Some MPs like holding their surgeries in different places, as Amess did. This offers the opportunity to get out and about. For those with big constituencies, or seats centred on several towns, this is hard to avoid – and desirable in principle.
Is it seriously proposed that they should all hunker down for surgeries in one central security-enhanced building? As for Zoom and the like, what about those who don’t use the internet?
Different sources give different figures, but there’s no doubt that the percentage rises among older people. Some doctors haven’t returned to face to face surgeries, and there is a row about them not doing so. Should MPs really get themselves in a similar position?
Then there is MPs’ life in the constituency outside surgeries. Admittedly, some live a long way away from their patch. Or aren’t based there most of the time, since they have a second home. But it is less common than it was to be an absentee landlord.
No wonder: more people vote on the basis of choice rather than of class – they shop around. The result is that more MPs do what others would do anyway: their families live and shop locally; their children are at local schools; they are members of local clubs and charities.
They are stopped on the street. Sometimes a few pleasantries are passed. Sometimes a few unpleasantries. People raise local gossip, comment on the latest whatever-it-is at Westminster or on social media, or treat the encounter as an informal surgery.
This returns us to where we started. It is simply impossible under our system to screen MPs off from their voters, like the man in the cartoon who is magically insulated from the weather as he walks. Not to mention undesirable.
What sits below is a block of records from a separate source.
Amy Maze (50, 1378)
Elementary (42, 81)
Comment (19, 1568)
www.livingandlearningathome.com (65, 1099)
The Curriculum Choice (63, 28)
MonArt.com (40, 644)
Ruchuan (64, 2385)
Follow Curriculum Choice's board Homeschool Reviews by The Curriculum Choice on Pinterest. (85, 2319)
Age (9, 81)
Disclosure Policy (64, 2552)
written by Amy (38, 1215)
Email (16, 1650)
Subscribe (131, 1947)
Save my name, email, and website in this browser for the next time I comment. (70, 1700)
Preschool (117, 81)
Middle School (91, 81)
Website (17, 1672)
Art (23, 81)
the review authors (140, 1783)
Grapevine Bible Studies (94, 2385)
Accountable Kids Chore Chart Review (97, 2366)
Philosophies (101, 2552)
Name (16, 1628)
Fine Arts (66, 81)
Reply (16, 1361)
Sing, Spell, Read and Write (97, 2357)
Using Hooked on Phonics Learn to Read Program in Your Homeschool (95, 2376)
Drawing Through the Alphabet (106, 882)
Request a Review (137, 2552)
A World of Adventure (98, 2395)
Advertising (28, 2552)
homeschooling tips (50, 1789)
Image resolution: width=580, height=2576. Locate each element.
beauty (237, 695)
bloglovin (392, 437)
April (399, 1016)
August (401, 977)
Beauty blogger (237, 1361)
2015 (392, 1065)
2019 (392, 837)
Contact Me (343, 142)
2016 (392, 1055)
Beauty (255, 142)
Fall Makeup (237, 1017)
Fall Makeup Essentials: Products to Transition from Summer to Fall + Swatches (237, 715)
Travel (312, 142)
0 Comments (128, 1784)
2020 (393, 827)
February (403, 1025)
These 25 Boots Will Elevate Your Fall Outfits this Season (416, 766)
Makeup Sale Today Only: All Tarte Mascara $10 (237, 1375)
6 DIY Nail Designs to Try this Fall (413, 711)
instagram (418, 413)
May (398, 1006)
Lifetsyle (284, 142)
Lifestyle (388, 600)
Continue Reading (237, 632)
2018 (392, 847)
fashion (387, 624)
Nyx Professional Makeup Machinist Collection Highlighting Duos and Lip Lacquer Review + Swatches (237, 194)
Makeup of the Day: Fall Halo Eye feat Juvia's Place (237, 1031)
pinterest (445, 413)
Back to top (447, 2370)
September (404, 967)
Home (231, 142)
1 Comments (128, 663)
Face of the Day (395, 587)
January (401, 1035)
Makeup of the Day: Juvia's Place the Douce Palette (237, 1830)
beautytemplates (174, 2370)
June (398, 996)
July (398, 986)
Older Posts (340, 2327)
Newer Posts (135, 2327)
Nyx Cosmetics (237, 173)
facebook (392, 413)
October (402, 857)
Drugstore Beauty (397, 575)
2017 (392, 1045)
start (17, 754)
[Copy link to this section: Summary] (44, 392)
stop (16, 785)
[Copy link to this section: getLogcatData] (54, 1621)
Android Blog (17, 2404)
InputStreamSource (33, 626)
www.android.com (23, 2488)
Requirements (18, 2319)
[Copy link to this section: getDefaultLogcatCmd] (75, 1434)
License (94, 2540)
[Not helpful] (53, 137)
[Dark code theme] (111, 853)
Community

In one sense, we shouldn’t want uniformity. Each MP must ultimately make his own decision about how to live. In another, we should get a bit more. Police responses to MPs reporting threats or abuse seem to be very variable.
See this interview with Paula Sherrif, who says that police took weeks to view CCTV footage of swastikas left at her office, told a man who harrassed her repeatedly that they sympathised with him, and laughed when she reported a death threat.
Or read Andrew Rosindell’s account of how he repeatedly reported incidents to the police but “quite often they literally don’t do anything, or the onus is on me to give endless statements which lead nowhere.”
Police officers at constituency surgeries each week wouldn’t be a sensible use of resources. And might discourage some constituents from coming forward. But a more consistent approach to dealing with reports from MPs is overdue.
Should it make a difference to MPs if the killing of Amess turns out, like that of Jo Cox, to be politically motivated – rather than, say, the action of a troll with a personal grievance inflamed by social media? Is the outrage over Twitter overdone?
I don’t think so. As Bim Afolami writes on this site today, “I know well over a dozen who have had stalkers, or else attackers who have been sent to jail.” It’s worth reading Nadine Dorries’ piece on this site from two years ago on the subject.
Which isn’t to say that new duties should be loaded on to the Online Harms Bill. There is a balance to be struck between protecting the vulnerable and freedom of speech.
The least bad solution seems to be opening up social media to legal action, since it is evidently more like a publication than a platform. Ponder, for example, YouTube’s original ban on a speech by David Davis opposing Covid passports.
David Amess enjoyed being an MP and meeting his constituents. It’s right to look, in the wake of his killing, for lessons to be learned. But it would be a terrible irony were the work that he loved doing now to be made more difficult.